GLD Vacancies

Council in court challenge after inspector grants permission for 90-home scheme

West Berkshire Council has launched a High Court challenge with a view to having quashed a planning inspector’s decision to grant planning permission for a 90-home development.

In June last year HDD Burghfield Common Limited applied for planning permission for up to 129 dwellings at the site at Firlands Farm in Burghfield Common.

The local authority refused the application in October 2014.

During the appeal process the development was amended to 90 dwellings and was approved by an inspector in July 2015.

West Berkshire said it was “of the view that the inspector has failed to apply the correct planning tests in determining the appeal and the council has been substantially prejudiced as a result.”

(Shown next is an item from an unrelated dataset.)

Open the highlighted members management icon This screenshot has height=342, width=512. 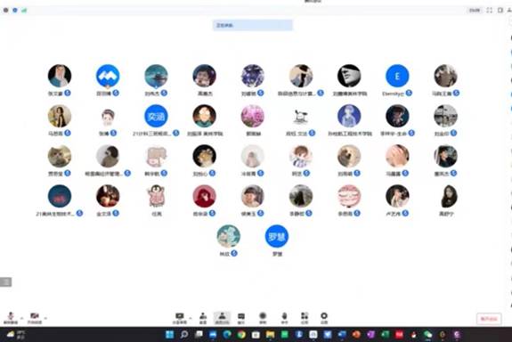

Cllr Alan Law, Portfolio Holder for Planning at West Berkshire, said: "It is very important that planning inspectors are challenged when we believe they get things so wrong that it prejudices the council in determining other planning applications for housing. 

“The council has worked hard over many years to get the Core Strategy Adopted following stringent Government guidelines. We are currently doing this again, following unprecedented evidence gathering and public consultation, with the forthcoming Housing Site Allocations Development Plan Document. This will complete the picture for West Berkshire regarding future housing.”

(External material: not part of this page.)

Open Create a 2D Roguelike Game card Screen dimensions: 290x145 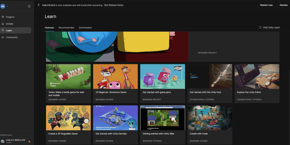(68, 118)
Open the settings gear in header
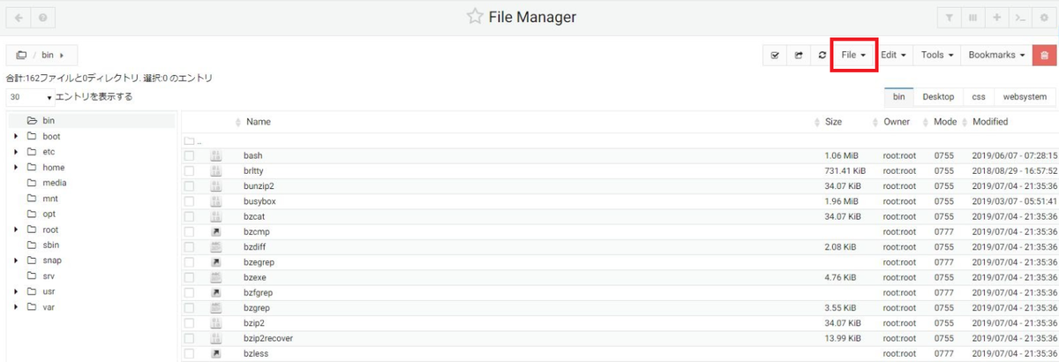Viewport: 1059px width, 362px height. point(1044,17)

Cllr Law added: “We simply cannot allow all that effort and proper process to be totally disregarded and overturned by an individual planning inspector.  We owe that duty to the people of West Berkshire who would not expect any less from us.”

Last month West Berkshire – together with Reading Borough Council – won a High Court challenge over Government proposals for a threshold on the size of developments beneath which planning authorities should not seek affordable housing contributions through section 106 agreements.